SEF Rules Raise Liquidity Challenges
With the ink hardly dry on the Commodity Futures Trading Commission’s final rules for swap execution facilities, concerns exist that a proliferation of SEFs, each competing for a slice of the OTC swap business, will lead to a fragmentation of liquidity such as has occurred in the equity markets and other asset classes.
The immediate concern revolves around the “made available to trade” rule or MAT for short, which states that a swap that is subject to a mandatory clearing determination by the CFTC must be traded on a DCM or SEF, except where no DCM or SEF has made the swap “available to trade.”
The MAT rule sets forth the factors a SEF or DCM must consider in determining whether a particular swap should be made available to trade, such as whether there are ready and willing buyers and sellers; the frequency or size of transactions; the trading volume; the number and types of market participants; the bid/ask spread; or the usual number of resting firm or indicative bids and offers.
Once a swap is approved or deemed certified as “available to trade,” all other DCMs and SEFs that list or offer that swap for trading must comply with the trade execution requirements of the applicable SEF or DCM rule.

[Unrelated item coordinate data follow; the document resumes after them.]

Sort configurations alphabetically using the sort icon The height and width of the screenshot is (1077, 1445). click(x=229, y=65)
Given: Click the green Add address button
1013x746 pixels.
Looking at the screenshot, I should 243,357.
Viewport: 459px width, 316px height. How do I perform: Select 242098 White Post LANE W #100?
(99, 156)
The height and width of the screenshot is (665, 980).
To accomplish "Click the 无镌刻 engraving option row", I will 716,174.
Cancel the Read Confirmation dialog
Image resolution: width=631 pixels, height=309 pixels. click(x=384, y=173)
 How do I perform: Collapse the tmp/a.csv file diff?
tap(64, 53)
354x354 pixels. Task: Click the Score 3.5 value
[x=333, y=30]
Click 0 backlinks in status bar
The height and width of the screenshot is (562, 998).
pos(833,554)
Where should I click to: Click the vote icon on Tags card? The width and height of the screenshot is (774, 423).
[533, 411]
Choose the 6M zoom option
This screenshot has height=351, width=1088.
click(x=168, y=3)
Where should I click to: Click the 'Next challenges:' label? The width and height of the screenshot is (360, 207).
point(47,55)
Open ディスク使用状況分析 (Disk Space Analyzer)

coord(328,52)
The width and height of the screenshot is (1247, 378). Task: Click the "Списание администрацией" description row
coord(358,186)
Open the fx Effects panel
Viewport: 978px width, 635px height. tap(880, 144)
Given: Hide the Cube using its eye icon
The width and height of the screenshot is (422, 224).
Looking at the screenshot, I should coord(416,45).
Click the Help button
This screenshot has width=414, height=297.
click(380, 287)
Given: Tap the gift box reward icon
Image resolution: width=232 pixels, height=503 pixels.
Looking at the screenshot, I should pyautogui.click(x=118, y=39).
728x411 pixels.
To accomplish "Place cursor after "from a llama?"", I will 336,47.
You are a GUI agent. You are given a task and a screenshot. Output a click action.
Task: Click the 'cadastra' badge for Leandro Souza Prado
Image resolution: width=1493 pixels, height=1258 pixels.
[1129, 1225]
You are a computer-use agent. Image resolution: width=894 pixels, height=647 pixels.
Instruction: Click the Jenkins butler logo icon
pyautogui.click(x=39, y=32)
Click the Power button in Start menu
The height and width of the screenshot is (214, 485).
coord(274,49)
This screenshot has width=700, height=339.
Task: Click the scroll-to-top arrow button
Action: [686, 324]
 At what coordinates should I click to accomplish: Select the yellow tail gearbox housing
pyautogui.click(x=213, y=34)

The incentive for a DCM or SEF to make MAT determinations are underscored by the history of central execution markets, which reflects that a significant, and perhaps insurmountable, first-mover advantage exists for the trading facility that first brings a given product to market.
“SEFs are now incentivized to find reasons to list instruments and declare them, ‘made available to trade,’” said Daniel Parker, vice president of solutions consulting at SunGard’s capital markets business, in a blog posting. “This race to the bottom will likely result in mass SEF consolidation, but before that, we will embark on one of the greatest shifts of market-inspired transparency aggregation in history.”
CME reported a substantial increase in cleared OTC derivatives in March as a result of the first phase of mandatory clearing. For the CME, cleared OTC IRS volume (notional value) was $488.9 billion in March, up from $13.7 billion in the prior month. Since launching in October 2010, total IRS volume cleared is $3.3trillion as of May 2013.
At ICE, cleared OTC CDS volume (notional value) was approximately $1 trillion in March. Through May 2013, total CDS cleared is $41 trillion.
“We expect broader regulation of swaps-market participants and dealers to drive costs higher over the next few years as OTC activity migrates to central clearing through multiple CCPs both in the U.S. and overseas,” said Tara Kriss, senior director of financial institutions at Fitch Ratings, in a report.
Regulations will result in higher reporting and infrastructure-related costs tied to this migration, in addition to new collateral and margining requirements.
“Now that the purpose of the SEF rules has been articulated, the resulting message invites ISVs to embark on the next big thing; specifically, swap processing services such as transparency aggregation, market visibility, or analytics such as portfolio compression or risk mitigation techniques,” said SunGard’s Parker. “Each component is an integral part of a successfully functioning swaps market.
The “next big thing” never comes without its challenges. “From a delivery perspective, in this post-SEF environment, it is important to be mindful of separating execution capabilities from a processing services offering – which is the bright-line distinction between leveraging facility execution and being an execution facility,” Parker said.